> **Task details**
Nothing outside the range below should be printed. Output exactly the lines from the line with "Where should I click to: Uncheck" to the line with "Click 恢复到原始状态 button", both included.
Records for the exercise section start
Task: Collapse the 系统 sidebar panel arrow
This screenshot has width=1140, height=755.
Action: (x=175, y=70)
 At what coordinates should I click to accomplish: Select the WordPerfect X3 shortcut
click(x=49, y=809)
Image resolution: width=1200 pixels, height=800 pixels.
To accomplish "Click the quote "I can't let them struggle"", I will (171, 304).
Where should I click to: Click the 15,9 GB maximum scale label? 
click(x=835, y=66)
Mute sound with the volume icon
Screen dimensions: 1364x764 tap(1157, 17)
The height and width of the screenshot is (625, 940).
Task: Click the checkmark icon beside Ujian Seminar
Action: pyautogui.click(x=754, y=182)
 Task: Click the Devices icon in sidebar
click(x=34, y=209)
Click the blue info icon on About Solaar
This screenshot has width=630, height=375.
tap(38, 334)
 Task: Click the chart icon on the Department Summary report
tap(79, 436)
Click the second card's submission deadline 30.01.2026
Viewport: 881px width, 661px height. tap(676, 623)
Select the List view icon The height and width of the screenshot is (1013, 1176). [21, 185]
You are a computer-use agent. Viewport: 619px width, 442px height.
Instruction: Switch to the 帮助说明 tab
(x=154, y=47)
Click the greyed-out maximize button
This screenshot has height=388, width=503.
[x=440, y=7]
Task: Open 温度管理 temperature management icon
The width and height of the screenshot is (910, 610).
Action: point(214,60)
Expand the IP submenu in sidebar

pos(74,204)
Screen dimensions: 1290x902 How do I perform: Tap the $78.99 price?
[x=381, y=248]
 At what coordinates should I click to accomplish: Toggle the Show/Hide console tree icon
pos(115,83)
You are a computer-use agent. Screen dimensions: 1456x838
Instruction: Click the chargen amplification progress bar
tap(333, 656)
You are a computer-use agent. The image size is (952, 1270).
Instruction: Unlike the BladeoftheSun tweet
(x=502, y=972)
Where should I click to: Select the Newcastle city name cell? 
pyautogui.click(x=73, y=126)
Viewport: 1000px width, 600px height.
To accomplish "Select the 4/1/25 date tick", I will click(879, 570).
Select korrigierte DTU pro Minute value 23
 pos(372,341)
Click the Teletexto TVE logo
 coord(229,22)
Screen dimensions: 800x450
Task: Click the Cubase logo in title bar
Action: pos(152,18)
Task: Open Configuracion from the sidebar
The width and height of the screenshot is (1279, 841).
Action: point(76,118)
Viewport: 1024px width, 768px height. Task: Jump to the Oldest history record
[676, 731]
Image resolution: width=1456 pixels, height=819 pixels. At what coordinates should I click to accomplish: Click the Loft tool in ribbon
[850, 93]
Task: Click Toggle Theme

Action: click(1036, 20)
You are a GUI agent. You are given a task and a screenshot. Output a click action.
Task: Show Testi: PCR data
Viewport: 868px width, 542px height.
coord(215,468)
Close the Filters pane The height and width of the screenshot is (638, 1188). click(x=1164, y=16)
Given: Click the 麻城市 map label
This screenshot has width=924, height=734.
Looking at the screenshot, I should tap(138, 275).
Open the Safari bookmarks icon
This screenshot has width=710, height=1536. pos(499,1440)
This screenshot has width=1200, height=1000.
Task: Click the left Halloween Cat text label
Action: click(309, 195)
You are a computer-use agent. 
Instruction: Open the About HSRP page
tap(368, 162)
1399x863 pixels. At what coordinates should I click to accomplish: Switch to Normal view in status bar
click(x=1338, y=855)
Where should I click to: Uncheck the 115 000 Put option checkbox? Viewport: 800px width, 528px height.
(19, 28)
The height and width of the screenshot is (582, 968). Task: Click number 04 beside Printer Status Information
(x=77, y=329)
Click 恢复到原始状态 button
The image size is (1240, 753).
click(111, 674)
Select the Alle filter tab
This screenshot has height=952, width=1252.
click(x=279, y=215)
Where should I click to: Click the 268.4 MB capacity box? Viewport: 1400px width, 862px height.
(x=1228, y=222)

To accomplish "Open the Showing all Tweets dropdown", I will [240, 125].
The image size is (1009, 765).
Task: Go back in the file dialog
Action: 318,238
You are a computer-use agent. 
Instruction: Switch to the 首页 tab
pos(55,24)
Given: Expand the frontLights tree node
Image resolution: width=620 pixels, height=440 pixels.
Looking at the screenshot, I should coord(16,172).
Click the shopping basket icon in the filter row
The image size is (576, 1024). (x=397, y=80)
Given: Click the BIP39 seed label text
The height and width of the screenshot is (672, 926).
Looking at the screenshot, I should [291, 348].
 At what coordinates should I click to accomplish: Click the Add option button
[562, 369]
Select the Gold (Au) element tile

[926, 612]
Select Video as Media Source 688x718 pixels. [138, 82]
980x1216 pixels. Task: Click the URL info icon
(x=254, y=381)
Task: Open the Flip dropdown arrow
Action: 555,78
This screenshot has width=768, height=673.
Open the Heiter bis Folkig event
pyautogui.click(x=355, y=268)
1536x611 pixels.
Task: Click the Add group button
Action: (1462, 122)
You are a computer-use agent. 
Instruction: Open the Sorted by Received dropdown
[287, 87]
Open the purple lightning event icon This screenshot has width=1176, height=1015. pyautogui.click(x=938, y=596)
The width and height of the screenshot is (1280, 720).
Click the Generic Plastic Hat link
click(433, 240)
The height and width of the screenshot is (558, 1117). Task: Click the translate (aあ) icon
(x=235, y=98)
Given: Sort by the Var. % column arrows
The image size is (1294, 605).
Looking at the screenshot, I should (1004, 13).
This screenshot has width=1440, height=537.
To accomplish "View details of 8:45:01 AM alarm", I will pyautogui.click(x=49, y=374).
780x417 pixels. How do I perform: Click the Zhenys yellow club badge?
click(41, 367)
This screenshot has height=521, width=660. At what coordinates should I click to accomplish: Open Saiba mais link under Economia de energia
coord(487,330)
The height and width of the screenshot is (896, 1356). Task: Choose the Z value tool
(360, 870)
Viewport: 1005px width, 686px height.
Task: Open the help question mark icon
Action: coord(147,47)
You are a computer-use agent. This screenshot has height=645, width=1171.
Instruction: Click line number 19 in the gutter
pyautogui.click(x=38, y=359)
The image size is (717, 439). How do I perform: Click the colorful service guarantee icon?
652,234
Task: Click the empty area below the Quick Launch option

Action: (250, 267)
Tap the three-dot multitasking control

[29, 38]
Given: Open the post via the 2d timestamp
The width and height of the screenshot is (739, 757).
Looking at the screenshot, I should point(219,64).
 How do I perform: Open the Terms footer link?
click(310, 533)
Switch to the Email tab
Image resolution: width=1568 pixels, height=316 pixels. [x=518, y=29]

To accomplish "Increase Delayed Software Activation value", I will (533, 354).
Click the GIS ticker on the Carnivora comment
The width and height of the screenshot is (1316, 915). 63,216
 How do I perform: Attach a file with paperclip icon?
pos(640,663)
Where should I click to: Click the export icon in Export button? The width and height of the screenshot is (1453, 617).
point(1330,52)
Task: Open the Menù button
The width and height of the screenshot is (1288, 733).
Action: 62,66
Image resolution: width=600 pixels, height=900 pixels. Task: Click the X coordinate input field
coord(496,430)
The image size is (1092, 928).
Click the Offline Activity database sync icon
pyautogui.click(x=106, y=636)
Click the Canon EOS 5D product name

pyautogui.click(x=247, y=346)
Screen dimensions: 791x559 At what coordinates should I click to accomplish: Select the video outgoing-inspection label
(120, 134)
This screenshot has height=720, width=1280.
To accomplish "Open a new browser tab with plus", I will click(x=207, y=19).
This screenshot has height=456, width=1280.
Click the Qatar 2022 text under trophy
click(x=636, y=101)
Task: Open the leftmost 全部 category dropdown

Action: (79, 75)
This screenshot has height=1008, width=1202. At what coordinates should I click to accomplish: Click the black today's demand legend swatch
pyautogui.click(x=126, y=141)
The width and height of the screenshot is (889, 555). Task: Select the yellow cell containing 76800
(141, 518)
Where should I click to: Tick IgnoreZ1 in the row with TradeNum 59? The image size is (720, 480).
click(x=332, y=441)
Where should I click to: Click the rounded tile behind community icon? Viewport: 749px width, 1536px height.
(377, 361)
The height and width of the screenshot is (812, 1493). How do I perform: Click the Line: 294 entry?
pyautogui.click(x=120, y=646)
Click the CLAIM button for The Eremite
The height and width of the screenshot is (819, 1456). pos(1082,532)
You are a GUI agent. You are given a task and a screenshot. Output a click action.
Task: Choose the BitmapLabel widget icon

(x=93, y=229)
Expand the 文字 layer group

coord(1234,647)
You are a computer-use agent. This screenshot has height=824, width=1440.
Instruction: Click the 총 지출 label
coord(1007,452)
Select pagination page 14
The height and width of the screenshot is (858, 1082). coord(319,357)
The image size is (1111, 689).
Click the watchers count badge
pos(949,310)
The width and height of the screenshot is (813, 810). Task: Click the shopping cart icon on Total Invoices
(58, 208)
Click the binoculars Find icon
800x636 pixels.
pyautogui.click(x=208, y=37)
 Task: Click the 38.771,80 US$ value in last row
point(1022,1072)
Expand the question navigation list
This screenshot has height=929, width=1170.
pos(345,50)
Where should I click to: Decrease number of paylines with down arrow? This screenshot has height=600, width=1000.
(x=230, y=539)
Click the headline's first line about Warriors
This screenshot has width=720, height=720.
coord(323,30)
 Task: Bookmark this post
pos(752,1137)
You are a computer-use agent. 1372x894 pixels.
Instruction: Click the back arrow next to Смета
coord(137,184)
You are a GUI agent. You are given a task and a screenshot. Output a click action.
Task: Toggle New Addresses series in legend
Records for the exercise section end
> **Reply to the task**
Where should I click to: Uncheck the 115 000 Put option checkbox? Viewport: 800px width, 528px height.
(19, 28)
The height and width of the screenshot is (582, 968). Task: Click number 04 beside Printer Status Information
(x=77, y=329)
Click 恢复到原始状态 button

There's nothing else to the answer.